[LLVMdev] Why can't atomic loads and stores handle floats?

David Chisnall David.Chisnall at cl.cam.ac.uk
Mon May 26 13:26:57 PDT 2014


On 26 May 2014, at 20:51, Tim Northover <t.p.northover at gmail.com> wrote:

> I quite like this idea. It could give David his atomic ops where an
> integer really can't do the right thing, and isn't just shunting the
> burden onto all of the backends. Some restrictions would still be
> needed.
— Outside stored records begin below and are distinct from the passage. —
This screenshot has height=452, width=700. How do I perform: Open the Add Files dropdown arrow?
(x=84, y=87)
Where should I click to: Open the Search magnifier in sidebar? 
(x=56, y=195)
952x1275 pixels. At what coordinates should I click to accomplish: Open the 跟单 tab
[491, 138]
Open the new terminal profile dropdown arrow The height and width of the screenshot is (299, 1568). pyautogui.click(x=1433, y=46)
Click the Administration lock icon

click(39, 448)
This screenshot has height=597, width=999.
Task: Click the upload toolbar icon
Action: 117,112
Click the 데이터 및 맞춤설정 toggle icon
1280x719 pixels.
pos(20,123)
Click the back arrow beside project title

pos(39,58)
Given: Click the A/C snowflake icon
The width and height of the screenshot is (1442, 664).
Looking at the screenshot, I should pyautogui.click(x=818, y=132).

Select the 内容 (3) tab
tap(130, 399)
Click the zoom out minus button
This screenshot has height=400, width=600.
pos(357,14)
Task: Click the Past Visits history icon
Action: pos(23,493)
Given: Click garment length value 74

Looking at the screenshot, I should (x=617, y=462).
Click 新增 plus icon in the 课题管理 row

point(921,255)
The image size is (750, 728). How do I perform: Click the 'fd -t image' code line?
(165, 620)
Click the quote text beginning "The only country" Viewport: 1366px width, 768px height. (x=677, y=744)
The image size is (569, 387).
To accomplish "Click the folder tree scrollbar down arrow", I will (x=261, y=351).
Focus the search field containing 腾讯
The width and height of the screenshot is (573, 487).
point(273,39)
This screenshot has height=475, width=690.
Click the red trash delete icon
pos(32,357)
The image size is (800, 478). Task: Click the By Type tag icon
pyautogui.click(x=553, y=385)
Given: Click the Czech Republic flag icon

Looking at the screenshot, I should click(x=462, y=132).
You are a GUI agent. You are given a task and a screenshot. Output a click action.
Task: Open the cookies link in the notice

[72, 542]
A "load atomic [1000 x i64]* %addr" is just being cheeky.

Currently, the frontend will have to lower these to calls to the __atomic functions, but there's no technical reason for this on all architectures.  Haswell and newer Intel chips *can* implement atomic loads of 1000 x i64: with the transactional extensions, the limit for loads is very large (the limit for atomic writes is around 30KB).  

As transactional memory becomes more common, large atomicrmw operations become possible, but LLVM IR can't meaningfully express them.  Currently, two architectures in LLVM support hardware transactional memory in some form: x86 and BlueGene/Q.

One of the biggest issues I face implementing the back end for our architecture is the willingness, both in mapping to IR and then to SelectionDAG for LLVM to throw away information that is not yet meaningful to existing back ends.  Let's try not to make that any worse for future back-end authors.  Lots of people are trying to use LLVM for custom ASICs and at EuroLLVM there were a number of people who had encountered similar problems in exactly this.